Syrian President Bashar Assad speaks to The Associated Press at the presidential palace in Damascus, Syria, Wednesday, Sept. 21, 2016. Credit: AP / Syrian Presidency

Can the United States defeat the Islamic State with the Assad regime still in power? Derek Chollet, assistant secretary of defense for international security affairs from 2012 to 2015, a senior adviser at the German Marshall Fund of the United States and author of “ The Long Game: How Obama Defied Washington and Redefined America’s Role in the World,” gives his take:


With another cease-fire in tatters and the siege of Aleppo looking more like a modern-day Stalingrad, it may seem tempting to just go ahead and cut a deal with Assad, abandoning the larger goal of his departure from office in order to quell the violence and, perhaps, ease the suffering.

Yet it is a fantasy to think we can uproot the Islamic State in Syria with Assad in power; he remains the essential driver of the conflict. With its military might, the United States can - and has - disrupted and degraded the Islamic State, whether measured by territory lost, fighters killed or recruits turning away. But defeating the terrorist group requires bringing an end to the Syrian civil war. And that will not happen until Assad is gone.

Throughout the Syria conflict, the challenge for the United States has been less about the goal itself - Assad’s departure - than the policy tools it should use to achieve it.
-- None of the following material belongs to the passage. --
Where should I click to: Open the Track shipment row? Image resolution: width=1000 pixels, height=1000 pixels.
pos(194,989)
Although rarely advertised this way, the Obama administration’s approach toward Assad has been one of “managed transition” - it wants him to go, but rather than escalate our involvement in the conflict by decapitating the regime with military power (as the United States did in Iraq and helped to do in Libya), it has aimed to bring about a transition with government institutions intact and able to provide basic services and secure basic order.
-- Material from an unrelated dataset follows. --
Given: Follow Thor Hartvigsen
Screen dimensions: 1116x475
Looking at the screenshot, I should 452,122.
So what military steps might the next president take to try to gain greater leverage and increase the likelihood that a “managed transition” occurs? One idea is an elaboration on the proposal to impose a “no-fly-zone” over parts of Syria. This is not a new concept (as a Pentagon official, I participated in talks with our Turkish allies about the idea four years ago), and since the bombing campaign started in Syria in 2014, the United States has had a de facto no-fly-zone wherever it has been operating. But we could broaden the scope of our current air strikes to hit Islamic State targets closer to where Assad forces are fighting the opposition. At the very least, this could help create ambiguity about what may come next, planting seeds of doubt in Assad’s mind. We are worried about “mission creep,” but so is Assad - and we could do more to exploit uncertainty so that he starts changing his calculus.
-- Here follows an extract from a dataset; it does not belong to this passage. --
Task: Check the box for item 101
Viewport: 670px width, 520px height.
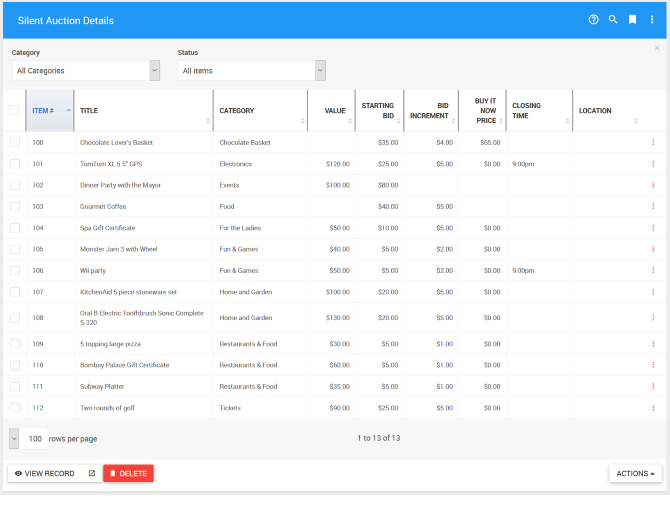Action: coord(15,164)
Another idea is to pursue a more discrete use of military force - disrupting Assad’s abilities to plan attacks or destroying things he values, like a helicopter fleet or prized residence. For example, it has been widely reported that the Israelis have been successful conducting military strikes against specific regime targets without risking escalation.

In addition to actions from the skies, the United States and its partners could increase their support to the Syrian opposition - both in terms of the kinds of weapons and training they are providing as well as the number of special operations forces assisting them on the ground. As the Syrian opposition continues to develop, it could begin targeting levers of Assad’s control in addition to the Islamic State.

None of these steps would be the kind of instant game-changers many clamor for, and they may be accused of being too incremental. But they are the kinds of realistic alternatives the next president should consider. While the risks of escalation with any of these steps must be taken seriously, I believe they are manageable. And to defeat the Islamic State, taking such risks will be necessary.